Very early morning, before sunrise, you can get pictures of this sculpture that change from dark to blue hour to sunrise. If you are lucky, your photos at this hour will not have a lot of people on them.

8. Cleaning the Bean

Every day, Cloud Gate accumulates sweat, grease, fingerprint grime, or shoe dirt from the countless visitors who touch it. 

Its cleaning schedule varies by season, but the maintenance crew wipes the lower, touchable parts several times a day and gives it a power wash at night.
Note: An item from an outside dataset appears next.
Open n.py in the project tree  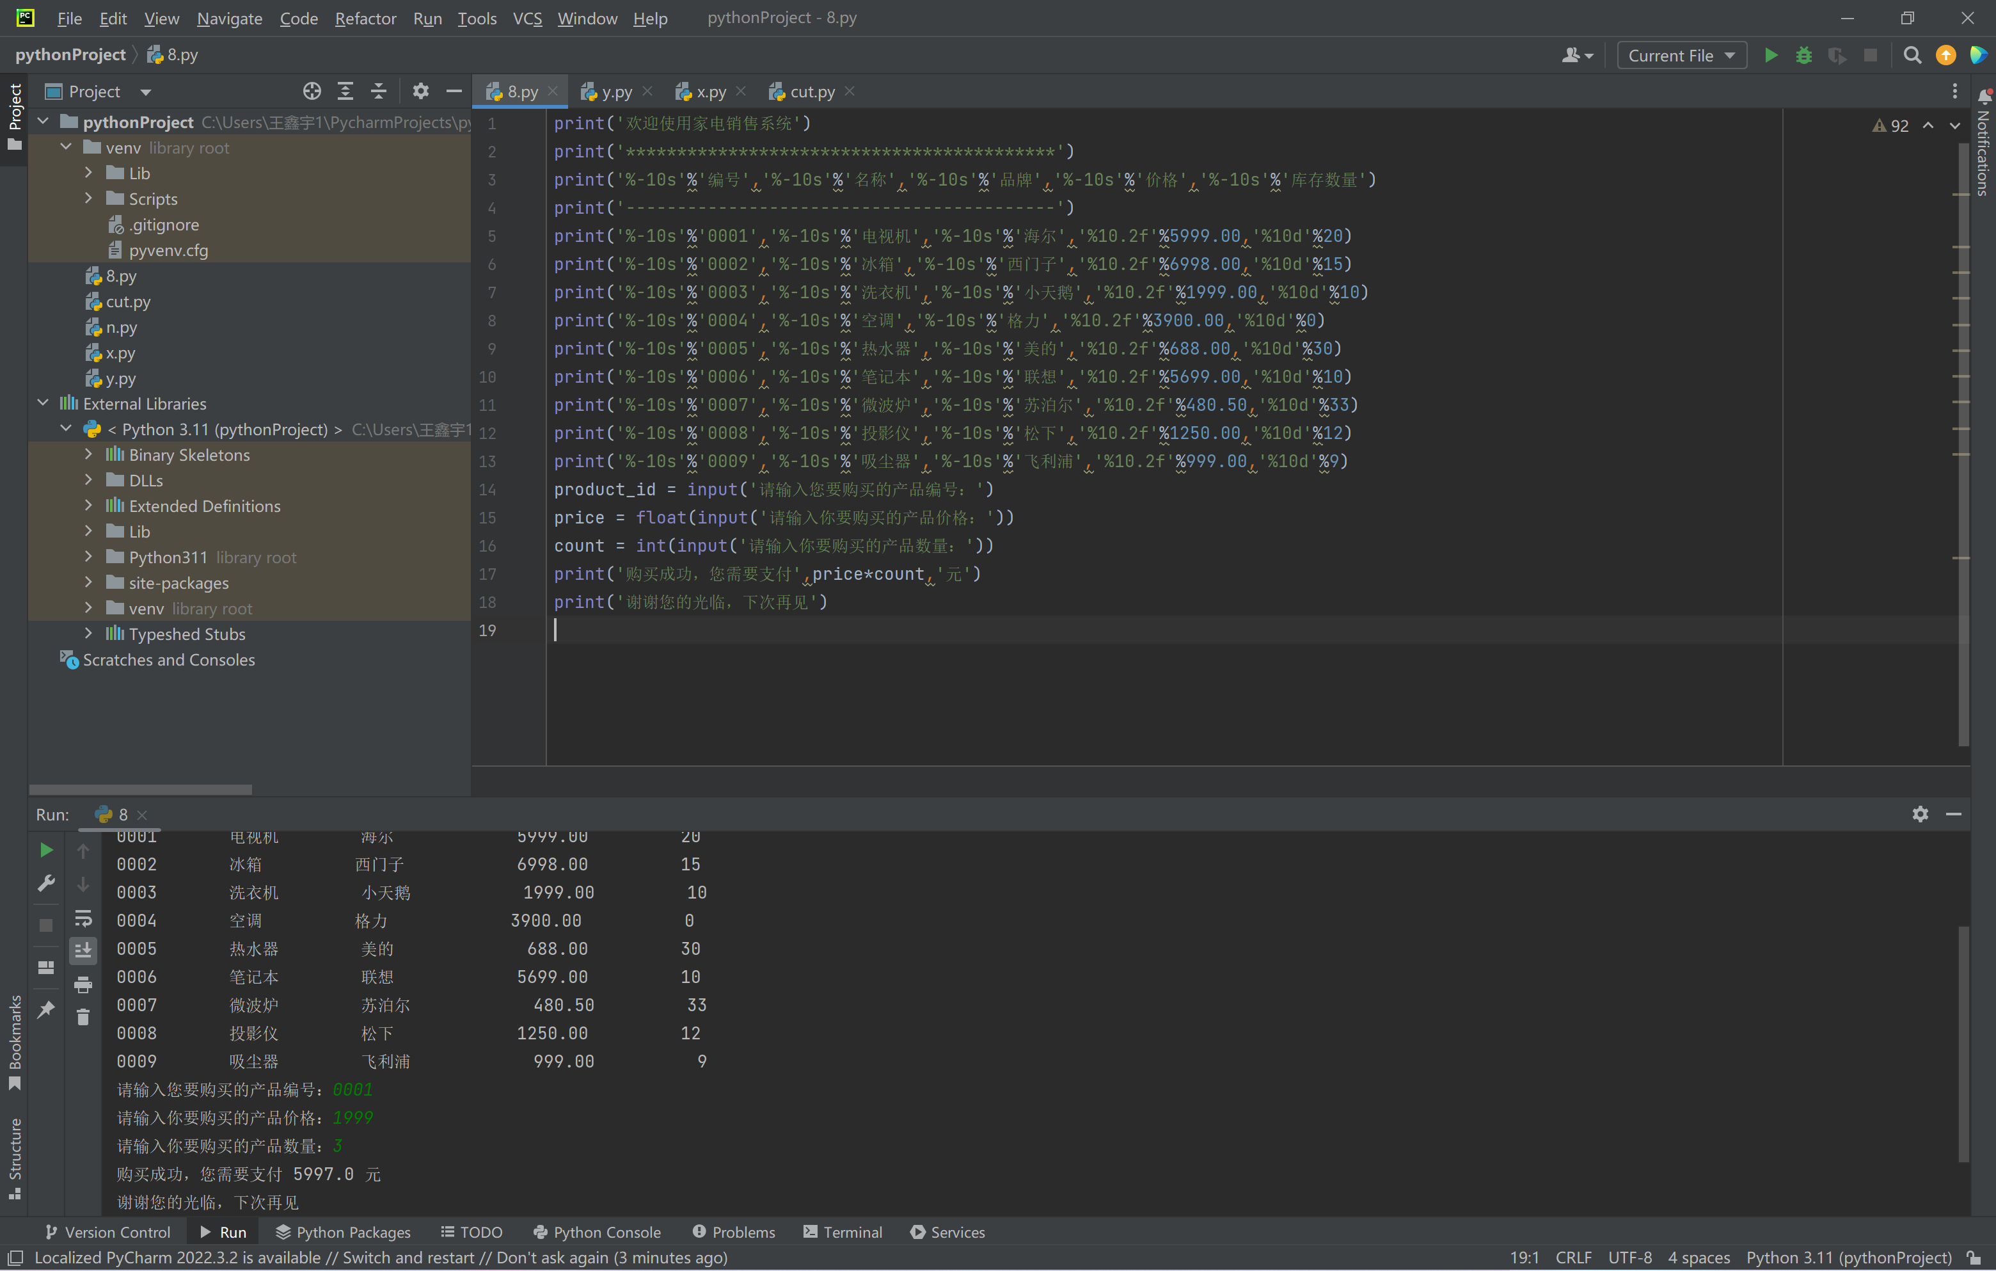point(121,327)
Deep detailed cleaning of the entire sculpture takes place twice a year where 150 litres of liquid detergent is used.

9. Films and Music Videos

The sculpture has been used as a backdrop in commercials, movies, and more. Cloud Gate is easy on the eye, and many famous filmmakers want to include it in their projects.

It appeared in movies like The Break-Up, Source Code, Nights and Weekends, The Vow, and others. It has also been featured in books, video games, and music videos like Kanye West’s “Homecoming”.

10. Cloud Gate Under a Tent

Cloud Gate at sunrise. Photo by Kevin Olson on Unsplash

When construction of the shell began in June 2004, a large tent was erected around the piece to shield it from public view. The piece was temporarily uncovered on 8th July for the grand opening of Millennium Park on 15th July 2004.

The public appreciated the piece so much that park officials left it uncovered for several months. The tent was again erected in January 2005 as it was been polished to seal the seams between each plate.

Cloud Gate was finally completed and officially unveiled and dedicated on 15th May 2006. Chicago Mayor at the time, Richard M. Daley, declared the day of the sculpture’s dedication to being “Cloud Gate Day”.

The Bean has become a popular piece of public art and is now a fixture on many souvenirs such as postcards, sweatshirts, and posters.